Saved data entries:
Start of Block

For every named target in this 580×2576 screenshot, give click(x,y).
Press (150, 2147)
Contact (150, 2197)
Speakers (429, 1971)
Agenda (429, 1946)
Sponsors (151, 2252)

End of Block

■ TASK DIRECTIONS
Print out all of the records above, word for word.

■ WRITTEN RESPONSE
For every named target in this 580×2576 screenshot, give click(x,y).
Press (150, 2147)
Contact (150, 2197)
Speakers (429, 1971)
Agenda (429, 1946)
Sponsors (151, 2252)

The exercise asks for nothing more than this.